Donglei Jiang1, Heng Wang1, Huan Diao1, Tan Xiao1, Yi Yu1, Chunmin Zeng1, Rui Zhang2,*, Qi Huang2, Mingbo Wang2

1 Zhanjiang Branch Company, CNOOC, Zhanjiang, 524057, China
2 School of Petroleum Engineering, China University of Petroleum (East China), Qingdao, 266580, China

* Corresponding Author: Rui Zhang. Email: email

Fluid Dynamics & Materials Processing 2023, 19(2), 315-327. https://doi.org/10.32604/fdmp.2022.020221

Abstract

L1 is one of the largest offshore gas fields currently under development. In order to optimize the related design, nodal analysis is applied (including proper consideration of the plant productivity, sensitivity to the tubing size, erosion effects, liquid carrying performance, and tubing string). As a result of such approach, it is shown that 13Cr material should be chosen as the appropriate tubing material. Moreover, 3-1/2 inches 9.3 lb/ft N80 tubing, 4-1/2 inches 12.75 lb/ft N80 tubing, 5-1/2 inches 17 lb/ft N80 tubing should be used for a gas production rate under 80 × 104 m3/d, between 80 × 104 m3/d and 120 × 104 m3/d and above 120 × 104 m3/d, respectively.

Keywords


1  Introduction

With the rapid development of science and technology. Great breakthroughs have been made in petroleum exploration and development during the past years. Offshore oil and gas resources have gained more and more attention all around the globe. For an offshore oil or gas field, the high production rate, long-lasting production period and bad working environment are their common characteristics. Moreover, as the depletion drive diminishes, the flow conditions of a gas well are changing continuously. All these factors may bring higher challenges to well bore integrity than that of onshore development. As one of the most important indicators of well bore integrity, the adaptability of completion string should be strictly qualified. As the first state-owned deep water gas field, L1 gas field bears our hope of self-sufficiency in petroleum resources.

At present, the optimization of tubing is mainly based on subjective experience analysis and nodal analysis method [1], analyzing the influence of different factors according to different regions and environments [28]. Completion string design was performed for DF gasfield by Wen et al. with an emphasis on the influence of high-pressure and high-temperature effects [9]. Stresses on completion string were analyzed by Sun et al. [10] under the condition of high annulus pressure and the equivalent stresses on completion string were calculated with the finite element method. Material selection chart and nodal analysis method were applied to BH oilfield by Gong et al. [11] to determine the optimum tubing properties. However, the selection of tubing is a systematic and complicated evaluation process, using empirical analysis only cannot take all factors into account, and there is no in-depth research on tubing size, corrosion effect and other factors. Therefore, it is necessary to establish a more systematic and scientific tubing optimization method for offshore oil and gas fields according to the special offshore environmental characteristics. The method should comprehensively consider the influence of various factors, so as to achieve the goal of cost reduction and efficiency increase.
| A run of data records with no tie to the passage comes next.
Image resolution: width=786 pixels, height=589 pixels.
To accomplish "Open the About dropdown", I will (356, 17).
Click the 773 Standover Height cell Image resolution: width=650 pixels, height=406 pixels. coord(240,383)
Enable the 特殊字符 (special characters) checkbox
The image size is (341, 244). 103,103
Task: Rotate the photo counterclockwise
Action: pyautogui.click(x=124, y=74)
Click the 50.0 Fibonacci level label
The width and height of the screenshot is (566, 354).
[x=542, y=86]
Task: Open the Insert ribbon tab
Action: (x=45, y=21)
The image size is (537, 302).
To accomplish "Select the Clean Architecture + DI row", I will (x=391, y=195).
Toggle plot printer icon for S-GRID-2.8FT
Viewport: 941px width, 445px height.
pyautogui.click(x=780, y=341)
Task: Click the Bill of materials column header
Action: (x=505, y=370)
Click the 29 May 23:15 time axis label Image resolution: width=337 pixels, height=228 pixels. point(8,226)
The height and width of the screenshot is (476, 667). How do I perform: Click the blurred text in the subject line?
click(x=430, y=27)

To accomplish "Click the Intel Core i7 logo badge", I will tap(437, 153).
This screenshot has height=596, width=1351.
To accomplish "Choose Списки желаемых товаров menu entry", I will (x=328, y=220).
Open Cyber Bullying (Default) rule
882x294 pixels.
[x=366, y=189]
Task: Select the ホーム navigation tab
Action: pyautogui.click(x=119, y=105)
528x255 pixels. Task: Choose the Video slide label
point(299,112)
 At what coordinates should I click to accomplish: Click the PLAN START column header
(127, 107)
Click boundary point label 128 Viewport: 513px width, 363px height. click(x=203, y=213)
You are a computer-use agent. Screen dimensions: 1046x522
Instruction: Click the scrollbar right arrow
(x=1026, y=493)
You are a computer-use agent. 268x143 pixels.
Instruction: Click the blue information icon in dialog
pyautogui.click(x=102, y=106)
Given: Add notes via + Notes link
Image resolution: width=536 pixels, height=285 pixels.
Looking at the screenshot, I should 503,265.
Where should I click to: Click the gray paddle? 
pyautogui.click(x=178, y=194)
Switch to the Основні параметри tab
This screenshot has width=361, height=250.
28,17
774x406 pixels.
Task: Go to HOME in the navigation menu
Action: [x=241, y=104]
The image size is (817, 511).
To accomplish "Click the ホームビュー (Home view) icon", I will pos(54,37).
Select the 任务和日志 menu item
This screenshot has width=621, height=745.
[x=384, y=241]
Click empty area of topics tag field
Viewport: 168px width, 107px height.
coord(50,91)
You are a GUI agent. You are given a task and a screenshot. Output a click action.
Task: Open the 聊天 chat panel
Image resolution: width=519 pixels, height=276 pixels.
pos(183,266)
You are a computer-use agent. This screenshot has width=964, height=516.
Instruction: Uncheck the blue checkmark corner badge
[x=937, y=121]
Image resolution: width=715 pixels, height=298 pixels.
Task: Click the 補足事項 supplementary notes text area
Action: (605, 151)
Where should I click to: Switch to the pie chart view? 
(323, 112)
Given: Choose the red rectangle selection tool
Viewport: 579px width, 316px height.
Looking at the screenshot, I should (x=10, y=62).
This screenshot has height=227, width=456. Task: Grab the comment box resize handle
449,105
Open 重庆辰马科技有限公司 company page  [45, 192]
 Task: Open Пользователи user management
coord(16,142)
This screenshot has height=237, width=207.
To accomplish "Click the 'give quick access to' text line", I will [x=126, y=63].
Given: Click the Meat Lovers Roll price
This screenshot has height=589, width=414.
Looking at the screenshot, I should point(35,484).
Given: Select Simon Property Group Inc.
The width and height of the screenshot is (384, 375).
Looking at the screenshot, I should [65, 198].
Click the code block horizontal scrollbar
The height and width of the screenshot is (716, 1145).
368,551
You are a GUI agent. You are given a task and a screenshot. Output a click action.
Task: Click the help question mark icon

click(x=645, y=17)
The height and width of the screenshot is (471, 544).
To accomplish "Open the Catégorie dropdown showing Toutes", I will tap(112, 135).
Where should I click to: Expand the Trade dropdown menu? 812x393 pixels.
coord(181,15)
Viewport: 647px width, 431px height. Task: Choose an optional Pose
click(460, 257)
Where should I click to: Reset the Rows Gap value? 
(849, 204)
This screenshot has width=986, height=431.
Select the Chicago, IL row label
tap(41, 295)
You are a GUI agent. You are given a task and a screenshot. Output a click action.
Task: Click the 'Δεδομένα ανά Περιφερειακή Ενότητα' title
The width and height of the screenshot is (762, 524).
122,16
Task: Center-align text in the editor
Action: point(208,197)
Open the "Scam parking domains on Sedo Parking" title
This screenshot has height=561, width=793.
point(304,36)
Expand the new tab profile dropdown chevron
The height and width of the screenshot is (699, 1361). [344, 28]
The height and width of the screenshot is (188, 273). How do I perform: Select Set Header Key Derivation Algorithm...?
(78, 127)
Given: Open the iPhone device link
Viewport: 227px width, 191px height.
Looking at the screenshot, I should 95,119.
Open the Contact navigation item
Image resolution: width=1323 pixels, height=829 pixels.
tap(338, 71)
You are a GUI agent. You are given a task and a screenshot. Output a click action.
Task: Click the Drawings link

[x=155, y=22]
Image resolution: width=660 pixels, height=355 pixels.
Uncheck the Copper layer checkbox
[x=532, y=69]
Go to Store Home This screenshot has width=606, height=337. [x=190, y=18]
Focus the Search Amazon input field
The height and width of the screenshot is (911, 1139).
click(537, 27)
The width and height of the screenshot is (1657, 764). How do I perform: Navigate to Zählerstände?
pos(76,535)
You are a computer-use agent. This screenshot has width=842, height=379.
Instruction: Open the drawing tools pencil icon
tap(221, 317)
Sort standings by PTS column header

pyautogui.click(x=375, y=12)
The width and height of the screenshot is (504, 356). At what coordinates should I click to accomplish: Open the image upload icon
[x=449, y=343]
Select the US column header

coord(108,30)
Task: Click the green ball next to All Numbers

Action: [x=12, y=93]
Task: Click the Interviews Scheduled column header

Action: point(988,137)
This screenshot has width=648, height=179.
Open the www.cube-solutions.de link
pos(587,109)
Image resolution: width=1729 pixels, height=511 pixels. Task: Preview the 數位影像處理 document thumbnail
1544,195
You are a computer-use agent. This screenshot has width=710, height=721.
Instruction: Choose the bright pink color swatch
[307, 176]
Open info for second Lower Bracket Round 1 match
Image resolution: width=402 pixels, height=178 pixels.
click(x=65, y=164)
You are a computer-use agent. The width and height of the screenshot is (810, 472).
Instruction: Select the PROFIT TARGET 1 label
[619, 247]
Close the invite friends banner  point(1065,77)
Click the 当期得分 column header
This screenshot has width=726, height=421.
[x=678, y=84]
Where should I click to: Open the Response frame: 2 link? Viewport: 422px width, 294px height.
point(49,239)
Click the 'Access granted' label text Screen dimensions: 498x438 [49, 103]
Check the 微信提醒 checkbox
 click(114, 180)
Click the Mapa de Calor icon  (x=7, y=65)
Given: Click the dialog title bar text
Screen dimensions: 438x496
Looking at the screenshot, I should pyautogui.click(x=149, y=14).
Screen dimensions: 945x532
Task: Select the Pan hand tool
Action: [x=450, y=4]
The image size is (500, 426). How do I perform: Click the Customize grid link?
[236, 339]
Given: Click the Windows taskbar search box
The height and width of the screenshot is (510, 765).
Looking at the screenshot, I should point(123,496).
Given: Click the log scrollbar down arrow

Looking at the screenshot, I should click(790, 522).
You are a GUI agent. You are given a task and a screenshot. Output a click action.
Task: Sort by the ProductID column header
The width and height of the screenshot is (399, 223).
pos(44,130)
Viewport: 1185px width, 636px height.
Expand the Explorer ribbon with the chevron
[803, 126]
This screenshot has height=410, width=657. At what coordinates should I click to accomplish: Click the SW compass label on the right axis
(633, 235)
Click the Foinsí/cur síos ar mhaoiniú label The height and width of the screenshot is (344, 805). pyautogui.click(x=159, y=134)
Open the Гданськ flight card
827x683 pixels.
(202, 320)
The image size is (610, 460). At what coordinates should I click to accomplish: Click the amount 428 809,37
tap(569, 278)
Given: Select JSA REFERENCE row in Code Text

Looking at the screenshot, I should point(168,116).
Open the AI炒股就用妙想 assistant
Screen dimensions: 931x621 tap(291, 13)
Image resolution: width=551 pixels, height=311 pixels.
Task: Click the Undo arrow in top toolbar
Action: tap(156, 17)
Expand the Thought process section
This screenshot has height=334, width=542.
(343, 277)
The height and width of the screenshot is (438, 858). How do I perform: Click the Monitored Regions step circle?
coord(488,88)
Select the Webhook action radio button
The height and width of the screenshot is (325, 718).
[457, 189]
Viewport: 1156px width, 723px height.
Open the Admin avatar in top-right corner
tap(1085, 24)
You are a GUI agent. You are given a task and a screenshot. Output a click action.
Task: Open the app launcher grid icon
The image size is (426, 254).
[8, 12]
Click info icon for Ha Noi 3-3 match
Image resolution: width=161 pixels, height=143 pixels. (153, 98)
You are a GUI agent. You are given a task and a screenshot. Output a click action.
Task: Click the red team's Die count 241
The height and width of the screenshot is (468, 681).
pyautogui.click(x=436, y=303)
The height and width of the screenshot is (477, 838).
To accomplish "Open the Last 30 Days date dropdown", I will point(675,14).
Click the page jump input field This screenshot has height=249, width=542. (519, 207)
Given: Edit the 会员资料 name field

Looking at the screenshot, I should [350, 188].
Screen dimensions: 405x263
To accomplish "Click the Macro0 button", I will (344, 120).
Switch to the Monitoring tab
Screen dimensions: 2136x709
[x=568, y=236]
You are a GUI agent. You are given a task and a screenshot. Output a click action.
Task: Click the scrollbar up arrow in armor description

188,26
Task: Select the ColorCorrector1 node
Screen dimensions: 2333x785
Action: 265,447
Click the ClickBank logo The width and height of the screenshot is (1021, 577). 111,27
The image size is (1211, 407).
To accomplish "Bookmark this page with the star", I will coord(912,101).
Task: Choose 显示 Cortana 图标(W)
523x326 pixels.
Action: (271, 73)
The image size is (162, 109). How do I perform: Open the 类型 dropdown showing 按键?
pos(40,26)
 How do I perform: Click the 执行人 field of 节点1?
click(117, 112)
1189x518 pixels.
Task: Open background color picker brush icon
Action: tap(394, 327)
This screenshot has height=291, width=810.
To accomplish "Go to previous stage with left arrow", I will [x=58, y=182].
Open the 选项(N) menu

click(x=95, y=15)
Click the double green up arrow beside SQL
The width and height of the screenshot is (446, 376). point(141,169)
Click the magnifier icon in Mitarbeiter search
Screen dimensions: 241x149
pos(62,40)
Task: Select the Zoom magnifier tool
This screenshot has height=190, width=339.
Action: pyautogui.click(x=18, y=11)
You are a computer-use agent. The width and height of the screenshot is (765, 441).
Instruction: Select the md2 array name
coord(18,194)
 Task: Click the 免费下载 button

Aiming at the challenges of offshore gas field development, this paper, on the basis of previous studies, comprehensively considers the factory capacity, tubing size sensitivity, erosion effect, liquid-carrying performance and the influence of tubing string [12], nodal analysis method is applied to determine the optimum completion tubing size. A reliable conclusion can be drawn by using the method above, it is that whether one tubing size can serve the life of the well or a size change is recommended in a later time. The field application in L1 gas field proves the effectiveness of this method in reducing investment and improving efficiency [13]. This paper introduces the design and application of completion string in this gas field in detail.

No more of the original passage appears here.